There are two categories of automatic badminton trainers: extremely expensive, and extremely limited in functionality. I’m attempting to build my own machine which has the features of a premium model such as being able to aim both horizontally and vertically, adjustable shot power, large capacity, and programmability, all while costing significantly less. My machine is almost entirely 3D printed with the except for some V-slot rails and steel shafts.
Unique Separator Design
One of the most challenging aspects of designing a shuttlecock launcher is separating the birdies one at a time from the barrel. Essentially all existing designs rely on multiple motors to move an arm up and down to pinch the birdie held by some tabs with one motion, then pull it down in another motion. I set out to try and accomplish this with one motor, while leaving clearance for the rotating top to switch between barrels of birdies.
Attempt #1
My first attempt was a gravity fed design using one motor and some gears. This one actually worked pretty well, but I didn’t like how large it was and it would often get clogged if too many birdies were on top due to the combined weight.
Attempt #2-5
My next 4 attempts were variations on the above design, also using one motor and some gears. I really wanted this one to work and I was pretty happy with it overall, but it was too unreliable.
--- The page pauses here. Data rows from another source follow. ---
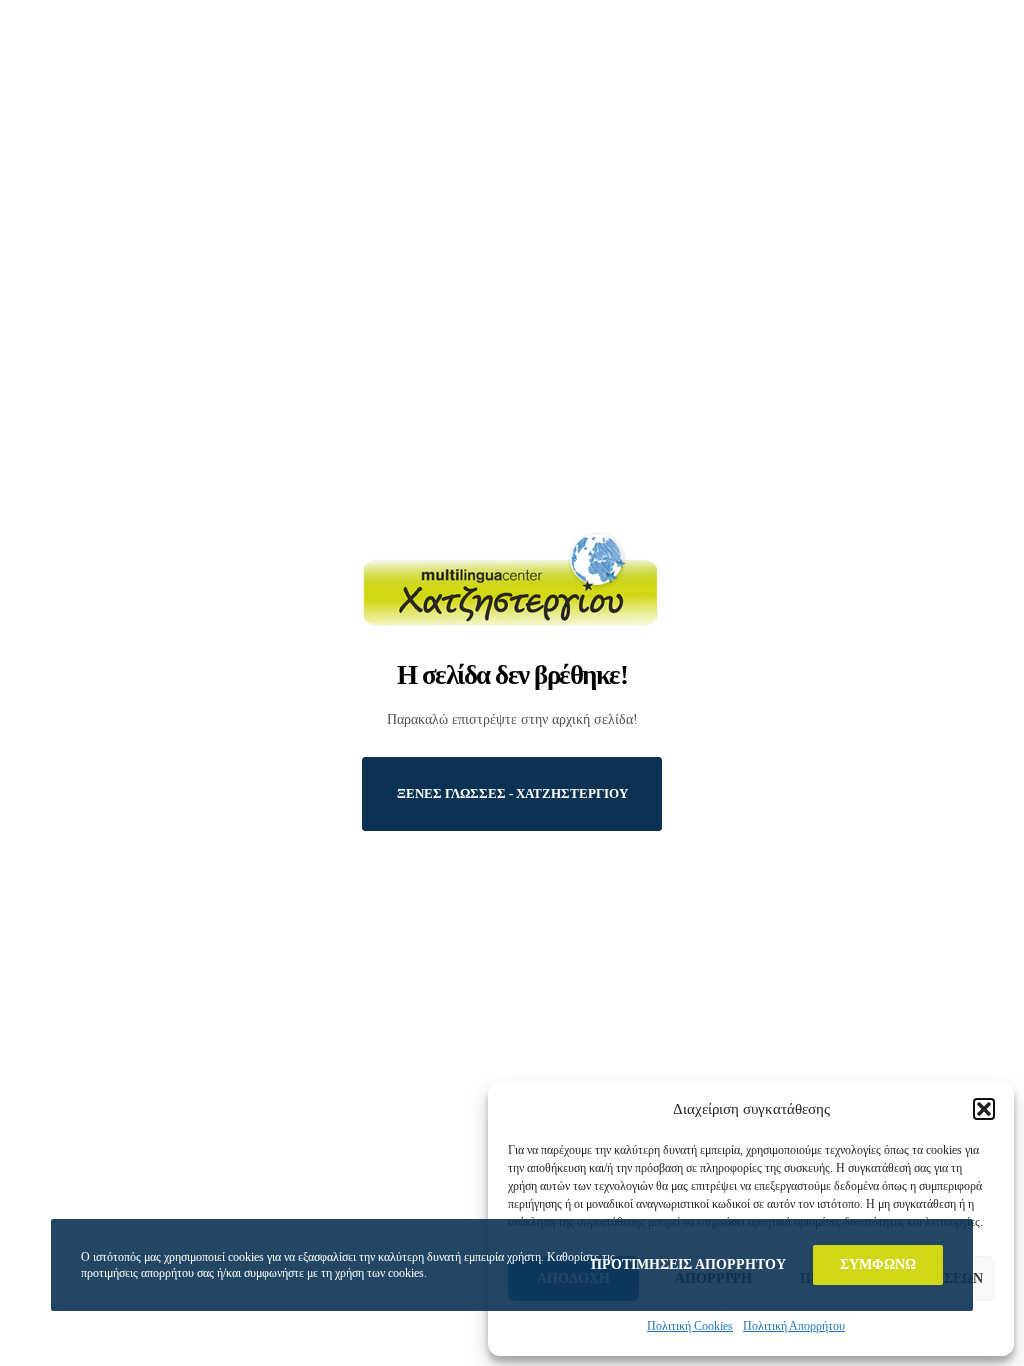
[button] (984, 1109)
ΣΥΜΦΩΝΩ (878, 1264)
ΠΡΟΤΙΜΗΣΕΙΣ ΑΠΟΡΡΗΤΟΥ (688, 1264)
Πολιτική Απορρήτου (794, 1326)
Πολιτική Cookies (690, 1326)
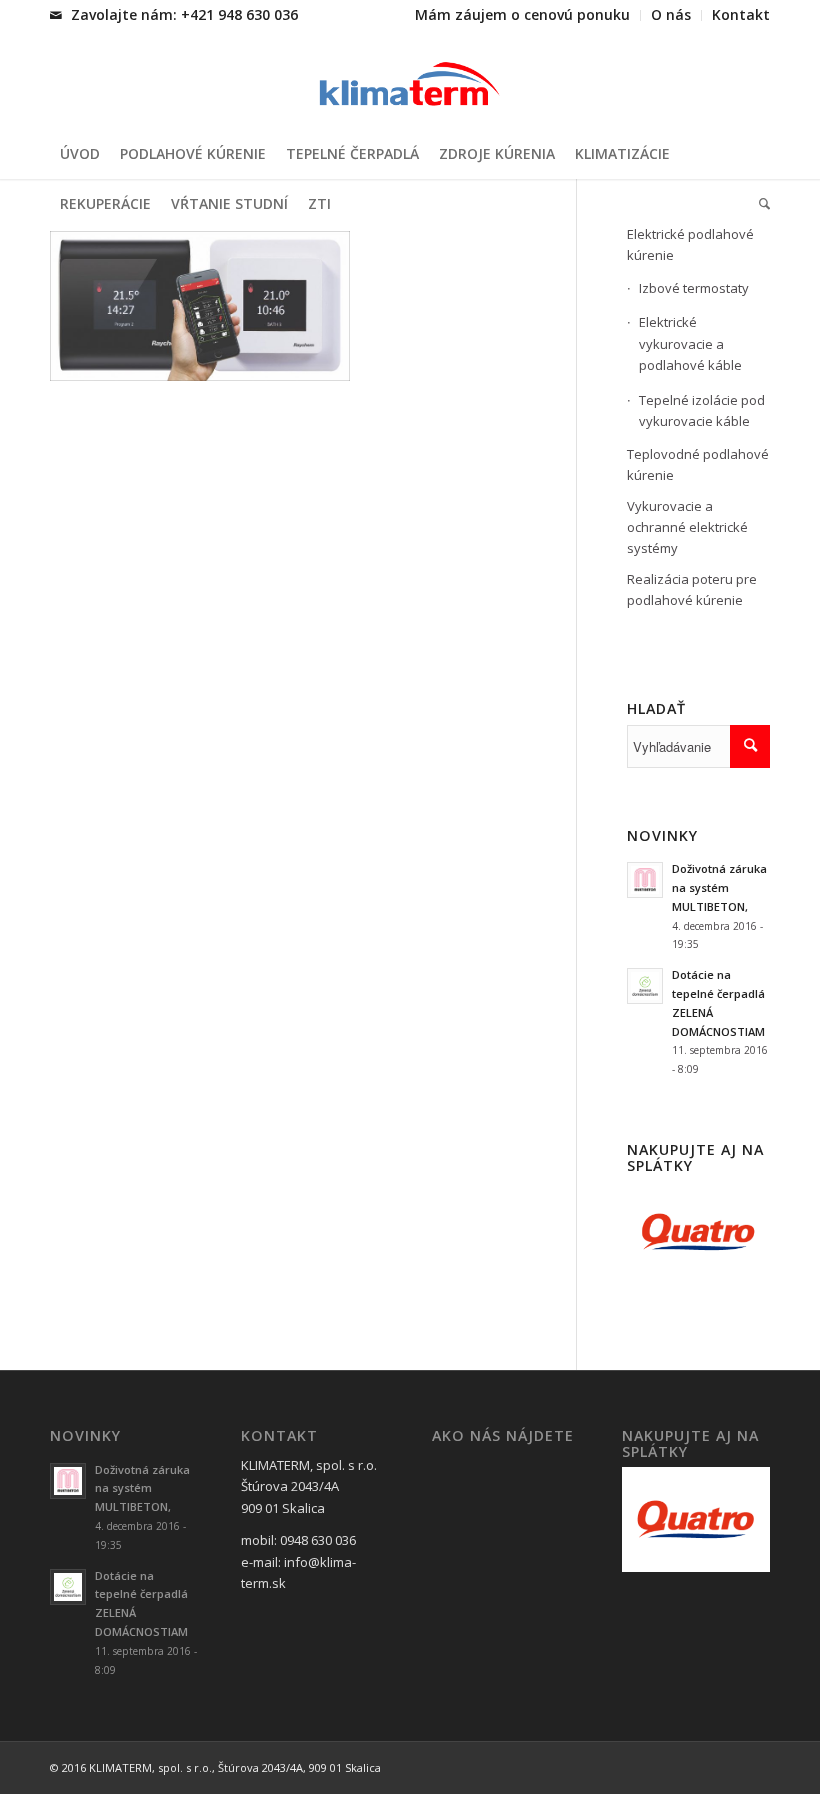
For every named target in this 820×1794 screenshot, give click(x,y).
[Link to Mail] (56, 15)
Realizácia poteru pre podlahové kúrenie (692, 589)
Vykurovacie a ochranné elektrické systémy (687, 527)
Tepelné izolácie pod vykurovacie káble (702, 410)
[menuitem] (523, 15)
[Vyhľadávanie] (759, 204)
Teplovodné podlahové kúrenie (698, 464)
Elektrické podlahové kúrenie (690, 244)
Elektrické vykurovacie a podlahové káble (690, 343)
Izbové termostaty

The dimensions of the moving arms had to be exact, and the rotation timing had to be very precise. This one also suffered from too much weight on top, limiting it’s capacity.
A problem with the gravity fed designs in general compared to the “plucking” designs, is that there’s no easy way to rotate and load in a fresh barrel of birdies without them all falling out.
Attempt #6
This is my current design. It took many iterations to proportion the arms correctly, but since they are flexible, it reliably grabs the birdie every time. The best part about this approach is that the arms can be positioned so that the rotating barrel has clearance allowing for it to be reloaded. As far as I know, this is the only existing plucking design which only requires one motor and is much simpler than the professional badminton trainers currently on the market.
Rotating Base
The design for the horizontal axis of my launcher was inspired by a robot arm from the 3D Printed Life YouTube channel. It makes use of a large ball bearing and a large plate sandwiched by two large thrust bearings. This worked excellently and is extremely smooth, resistant to axial load, and very quiet as well.
Rotating Barrel
While there is currently only one installed, the rotating shaft at the top of the machine has room for 7 barrels which should hold around 100 birdies. Since all the motion is driven by stepper motors, I have ideas to coordinate the motion of the rotating base with the barrel rotation to reduce shaking and vibrations. I may also switch between barrels every few shots to help balance the weight and keep the machine stable on its tripod mount.
What’s Next?
My next task will be to find a way to motorize the tilting axis for vertical aiming of shots. This is difficult because It’s been challenging to find a balanced motor/wheel assembly I can spin at high speeds with enough width to grip the birdies at different angles.
I’m also working on a PCB which will contain all the stepper motor drivers as well as a Bluetooth-enabled microcontroller to drive them and provide control through a phone application.